§ REQUIRED WORK:
Continue the blog post about planning a secret agent birthday party, picking up after its final sentence.

§ TEXT SECTION:
--- START ---
Personal Statement

Personal Statement

Wednesday, January 12, 2011

Adventures in Party Planning: Big Kid Spy Party

Birthday party themes for big kids, like “presidenting,” are hard (so much so that I am on record that the theme for Connor’s twelfth birthday party will be “Hey, you’re 12!”). Fortunately, Connor arrived at a concept that I could live with (after abandoning his initial “Shaun White Snowboarding” idea): a secret agent party. The genesis of the idea, I think, was a “Spy School” mom/son party that our club put on a couple of years ago. Anyway, it seemed like harmless, easy fun . . . until I faced the twin realities that:

1) The mass-produced spy stuff tends to be pitched to smaller kids. Eleven year-olds don’t care to receive tiny plastic magnifying glasses in their treat bags.  And your typical Groucho glass/nose/mustache combos (the kind that come in multi-packs) are designed for tiny faces.

2) The GOOD spy stuff (like disappearing ink that really works) is expensive.  Particularly when you wait too late to order it online.

So I had to get a little creative. Invitation was easy enough – why not go for an old-school, “letters cut out of a magazine” ransom note look?



There is a great ransom note generator tool on the Web at http://ransom.sytes.org that you can utilize to make color ransom notes like the one reproduced above. I had trouble getting it to format properly for printing, though, so ultimately I went with something simpler, but the original plan was to put a color image of the ransom note (adding in party details) inside of the small manila folders, which I made by cutting down larger manila folders. You could print “Confidential” across the front, but I just used whatever rubber stamps I happened to have on my desk at the office.
--- END ---
§ INFORMATION SUPPLIED:
--- START ---
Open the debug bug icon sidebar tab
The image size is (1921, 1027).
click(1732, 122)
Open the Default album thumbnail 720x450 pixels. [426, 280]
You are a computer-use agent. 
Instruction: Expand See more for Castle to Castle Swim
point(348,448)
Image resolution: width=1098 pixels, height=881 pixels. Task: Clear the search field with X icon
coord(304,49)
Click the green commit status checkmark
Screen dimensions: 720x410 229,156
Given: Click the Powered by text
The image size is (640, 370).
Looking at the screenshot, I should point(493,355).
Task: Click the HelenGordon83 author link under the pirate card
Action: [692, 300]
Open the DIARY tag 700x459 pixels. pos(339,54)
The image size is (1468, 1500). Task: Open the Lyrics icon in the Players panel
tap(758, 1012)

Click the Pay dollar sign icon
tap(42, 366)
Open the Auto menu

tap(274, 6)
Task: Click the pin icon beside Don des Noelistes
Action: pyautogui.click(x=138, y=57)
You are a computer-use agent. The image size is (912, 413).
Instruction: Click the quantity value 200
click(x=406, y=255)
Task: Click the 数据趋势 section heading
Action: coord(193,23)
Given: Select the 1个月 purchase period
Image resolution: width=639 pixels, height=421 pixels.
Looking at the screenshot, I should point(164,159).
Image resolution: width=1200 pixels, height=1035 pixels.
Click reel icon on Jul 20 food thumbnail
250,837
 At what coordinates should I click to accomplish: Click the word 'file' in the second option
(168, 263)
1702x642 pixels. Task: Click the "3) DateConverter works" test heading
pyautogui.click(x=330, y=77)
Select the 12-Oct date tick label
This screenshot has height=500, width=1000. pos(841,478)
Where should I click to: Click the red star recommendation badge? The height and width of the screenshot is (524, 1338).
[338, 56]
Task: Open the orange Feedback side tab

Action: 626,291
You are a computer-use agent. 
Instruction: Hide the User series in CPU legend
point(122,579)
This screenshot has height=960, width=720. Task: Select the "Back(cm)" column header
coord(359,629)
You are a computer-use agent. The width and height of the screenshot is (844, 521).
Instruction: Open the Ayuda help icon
--- END ---
§ RESULT OF THIS TASK:
Invites were sent in small manila envelopes, and the “treat bags” were larger manila envelopes containing word search puzzle books (where the leftover words in each puzzle form riddles – I thought that those were spy-ish). Because I couldn’t find commercial party décor that fit the bill, I ended up printing out a TON of oversized fingerprints, shading them (with crayon) in the colors of the tableware and gift wrap that I ended up selecting, and gluing them to whatever wasn’t moving. The tablecloth, the presents, the treat bags-disguised-as-envelopes . . . . I kind of liked the result – contemporary, and a little more grown-up.


Before the party, I purchased fake mustaches at the party store (here’s a tip – if you can’t find them on the costume aisle, look under “Fiesta”; I found mine next to the maracas and sombreros) and costume teeth at the dollar store. Groucho-type glasses weren’t cutting it, so at the last minute I picked up a pair of Ray Ban-style sunglasses for each of the party participants (also from Dollar Tree). I put the glasses, mustaches and teeth in mason jars and bowls in the middle of the table, and I let the kids customize their secret identities as soon as they arrived. (Anal-retentive mom that I am, I put their initials in their teeth with a Sharpie. I have no doubt that teeth were swapped nonetheless, but at least I tried to keep germ transmission to a minimum.)


The glasses were a BIG hit.


Game plan was to have a secret agent “school,” with training exercises like:

1) Laser beam avoidance:  Original plan was to mount multiple CDs on the walls, such that when you aimed a laser pointer at one of them, it would bounce off of that CD, hit the second CD, and so on, creating multiple beams. The “cadets” were going to crawl on their bellies under the beams, Mission Impossible-style. However, I (1) never got around to arranging for a fog machine (to make the beams more distinct), (2) didn’t want to use hairspray in place of a fog machine (yuck – sticky mess on the hardwoods) and (3) didn’t relish the idea of sticking CDs to the walls with poster putty (yuck – sticky mess on the walls). So Plan B was to aim a single laser beam and lower it after each round, like limbo (if they played limbo at Quantico – which, maybe, they do).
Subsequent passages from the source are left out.